EXPLORE THE MATERIAL:
1: Write out the part of the Wild Credit audit finding starting with "An attacker can perform" and going on through "the next steps.".
2: Answer these questions from the Wild Credit audit finding:
(a) Who submitted finding M-03?
(b) Which function does the attacker call on both tokens to increase totalSupplyAmount?
(c) What does providing or removing Uniswap V3 liquidity not incur?
3: Carry on the Wild Credit audit finding from its last sentence.

::: READING PASSAGE

Accrue the debt for both tokens first in LendingPair.withdrawUniPosition.

talegift (Wild Credit) confirmed

[M-03] Supply part of the accrued debt can be stolen

Submitted by cmichel.

The LendingPair.uniClaimDeposit function allows the user to “collect fees” and mint new supply shares with the collected amounts.

uniClaimDeposit does not accrue tokens

However, the current total supply is not accrued in the function. This means an attacker can:

  • mint shares using uniClaimDeposit
  • increase the totalSupplyAmount by calling accrue(token0) and accrue(token1) afterwards.
  • call withdraw and receive a larger amount of tokens for the newly minted shares due to the increase in totalSupplyAmount from accrue (increasing the supply share price _sharesToSupply).

This would only lead to a small protocol loss if uniClaimDeposit would only collect the fees, however, combined with another flaw, one can steal almost the entire protocol lpRate each time:

uniClaimDeposit allows collecting entire liquidity instead of just fees

This has to do with the way liquidity from a Uniswap V3 position (NFT) is withdrawn:

An attacker can perform the following attack:

  • Create a Uniswap V3 position.
  • Get flashloans for both tokens to provide lots of liquidity for this position.
  • Call positionManager.decreaseLiquidity such that the entire liquidity is removed and stored (but not collected yet) in the position’s tokensOwed0/1 fields
  • Deposit it to WildCredit’s lending pair using depositUniPosition
  • Call uniClaimDeposit to mint a huge amount of NFT supply shares. This huge amount will capture the protocol’s debt accrual in the next steps.
  • Call accrue on both tokens to accrue debt and pay the lpRate part of it to suppliers, increasing totalSupplyAmount and thus the value of a supply share.
  • With the new debt added to the totalSupplyAmount, the attacker can now withdraw their minted shares again and capture most of the new debt that was accrued, making a profit.

Impact

Combining these two issues, an attacker could steal most of the accrued lpRate in a single atomic transaction. The attacker can repeat this step capturing the supplier interest for each accrual. (The longer the market hasn’t been accrued, the bigger the profit per single attack transaction, but in the end, the attacker could perform this attack at every block or when it becomes profitable for the gas costs.)

Providing / removing Uniswap V3 liquidity does not incur fees.

The attacker’s profit is the loss of other legitimate suppliers that capture less of the newly accrued debt.

::::::
::: RECORDS

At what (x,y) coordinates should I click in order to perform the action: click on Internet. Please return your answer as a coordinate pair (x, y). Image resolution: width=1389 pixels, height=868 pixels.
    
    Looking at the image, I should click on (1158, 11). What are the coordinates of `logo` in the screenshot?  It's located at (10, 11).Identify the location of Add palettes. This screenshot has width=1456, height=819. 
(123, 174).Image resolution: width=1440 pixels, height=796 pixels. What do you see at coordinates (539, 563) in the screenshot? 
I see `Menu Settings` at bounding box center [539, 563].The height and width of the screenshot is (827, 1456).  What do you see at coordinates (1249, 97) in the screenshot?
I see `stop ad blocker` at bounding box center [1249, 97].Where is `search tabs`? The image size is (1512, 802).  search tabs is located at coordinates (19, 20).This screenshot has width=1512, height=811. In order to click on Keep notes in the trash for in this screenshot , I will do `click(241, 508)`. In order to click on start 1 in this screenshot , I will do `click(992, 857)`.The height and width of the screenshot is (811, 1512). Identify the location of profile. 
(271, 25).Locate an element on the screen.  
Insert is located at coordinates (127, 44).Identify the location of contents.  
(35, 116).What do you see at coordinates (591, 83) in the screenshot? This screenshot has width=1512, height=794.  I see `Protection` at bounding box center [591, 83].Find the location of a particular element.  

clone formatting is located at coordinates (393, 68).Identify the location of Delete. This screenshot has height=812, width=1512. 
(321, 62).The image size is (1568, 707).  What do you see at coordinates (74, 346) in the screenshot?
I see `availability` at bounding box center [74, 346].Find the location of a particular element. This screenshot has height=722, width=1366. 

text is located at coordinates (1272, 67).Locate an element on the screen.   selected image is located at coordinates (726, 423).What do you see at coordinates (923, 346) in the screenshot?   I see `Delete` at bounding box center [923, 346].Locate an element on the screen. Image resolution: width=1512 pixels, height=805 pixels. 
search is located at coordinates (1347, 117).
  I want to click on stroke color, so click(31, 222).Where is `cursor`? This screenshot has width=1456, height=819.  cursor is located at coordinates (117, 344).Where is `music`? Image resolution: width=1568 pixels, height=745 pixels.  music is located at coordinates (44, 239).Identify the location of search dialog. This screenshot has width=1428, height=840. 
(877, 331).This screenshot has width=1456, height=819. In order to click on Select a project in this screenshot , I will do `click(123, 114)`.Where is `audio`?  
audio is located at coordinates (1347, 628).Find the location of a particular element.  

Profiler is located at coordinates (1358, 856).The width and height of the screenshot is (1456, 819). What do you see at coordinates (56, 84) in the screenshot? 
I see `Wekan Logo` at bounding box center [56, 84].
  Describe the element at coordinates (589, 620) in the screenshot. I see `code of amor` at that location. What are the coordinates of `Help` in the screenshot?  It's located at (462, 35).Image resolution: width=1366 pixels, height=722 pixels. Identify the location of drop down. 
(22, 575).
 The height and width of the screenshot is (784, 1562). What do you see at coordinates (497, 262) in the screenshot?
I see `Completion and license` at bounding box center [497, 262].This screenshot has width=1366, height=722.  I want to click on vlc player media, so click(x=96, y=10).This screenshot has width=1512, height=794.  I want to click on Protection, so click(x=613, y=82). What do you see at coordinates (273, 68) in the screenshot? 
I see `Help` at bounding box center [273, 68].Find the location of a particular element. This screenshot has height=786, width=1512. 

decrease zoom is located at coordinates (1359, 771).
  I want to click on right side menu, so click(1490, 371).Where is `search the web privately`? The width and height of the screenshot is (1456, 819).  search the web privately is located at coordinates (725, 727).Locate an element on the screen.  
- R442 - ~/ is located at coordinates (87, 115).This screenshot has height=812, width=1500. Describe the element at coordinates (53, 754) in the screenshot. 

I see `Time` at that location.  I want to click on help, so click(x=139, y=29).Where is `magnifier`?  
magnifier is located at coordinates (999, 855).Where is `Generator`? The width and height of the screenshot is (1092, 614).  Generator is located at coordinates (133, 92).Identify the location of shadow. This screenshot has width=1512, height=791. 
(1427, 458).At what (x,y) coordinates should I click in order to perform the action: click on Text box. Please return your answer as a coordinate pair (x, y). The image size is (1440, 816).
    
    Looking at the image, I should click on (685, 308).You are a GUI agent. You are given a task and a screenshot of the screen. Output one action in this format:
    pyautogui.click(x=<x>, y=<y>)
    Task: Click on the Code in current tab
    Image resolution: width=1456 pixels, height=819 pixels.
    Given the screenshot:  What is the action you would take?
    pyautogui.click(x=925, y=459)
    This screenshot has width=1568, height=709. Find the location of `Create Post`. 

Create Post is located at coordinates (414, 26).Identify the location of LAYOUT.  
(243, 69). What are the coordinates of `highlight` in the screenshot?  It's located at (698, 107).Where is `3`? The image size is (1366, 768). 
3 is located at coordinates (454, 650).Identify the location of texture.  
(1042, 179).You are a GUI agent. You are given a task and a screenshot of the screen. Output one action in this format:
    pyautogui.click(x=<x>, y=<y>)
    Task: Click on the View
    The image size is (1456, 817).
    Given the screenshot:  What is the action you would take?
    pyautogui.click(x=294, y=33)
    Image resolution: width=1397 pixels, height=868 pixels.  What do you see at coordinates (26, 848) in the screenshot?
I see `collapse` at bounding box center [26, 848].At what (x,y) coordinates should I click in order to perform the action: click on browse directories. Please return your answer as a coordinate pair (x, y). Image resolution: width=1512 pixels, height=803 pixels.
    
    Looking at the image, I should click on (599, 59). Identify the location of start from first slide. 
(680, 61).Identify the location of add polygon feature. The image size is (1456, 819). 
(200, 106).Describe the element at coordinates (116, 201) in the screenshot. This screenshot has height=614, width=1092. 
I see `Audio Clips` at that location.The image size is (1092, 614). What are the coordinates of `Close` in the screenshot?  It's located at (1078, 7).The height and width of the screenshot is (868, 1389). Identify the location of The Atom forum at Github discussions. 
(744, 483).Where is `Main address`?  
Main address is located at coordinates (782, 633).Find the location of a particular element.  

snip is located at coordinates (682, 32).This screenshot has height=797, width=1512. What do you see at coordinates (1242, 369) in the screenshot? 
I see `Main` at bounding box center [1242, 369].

::::::

RESULTS IN ORDER:
1:
An attacker can perform the following attack:

  • Create a Uniswap V3 position.
  • Get flashloans for both tokens to provide lots of liquidity for this position.
  • Call positionManager.decreaseLiquidity such that the entire liquidity is removed and stored (but not collected yet) in the position’s tokensOwed0/1 fields
  • Deposit it to WildCredit’s lending pair using depositUniPosition
  • Call uniClaimDeposit to mint a huge amount of NFT supply shares. This huge amount will capture the protocol’s debt accrual in the next steps.

2:
(a) cmichel
(b) accrue
(c) Fees

3:
Recommendation

Accrue the debt for both tokens first in LendingPair.uniClaimDeposit.

It might also be a good idea to disallow collecting the “parked” liquidity in a token (that has been removed but not yet collected) by immediately collecting them when the NFT is deposited in depositUniPosition. I.e., call _uniCollectFees in depositUniPosition to withdraw any outstanding tokens and fees. Then mint shares with these token amounts.

talegift (Wild Credit) confirmed:

We’ll implement the suggested fix.

Suggest lowering severity to 2 as it doesn’t allow direct theft of funds and the loss would only occur under specific external conditions - long periods of not accrue interest combined with a low gas price to steal the pending interest.

ghoul-sol (judge) commented:

It seems that the attacker can steal interest that is owed to other users but deposits are safe. For that reason I agree with sponsor to make this medium risk.

Low Risk Findings (10)

Non-Critical Findings (28)

Gas Optimizations (22)

Disclosures

C4 is an open organization governed by participants in the community.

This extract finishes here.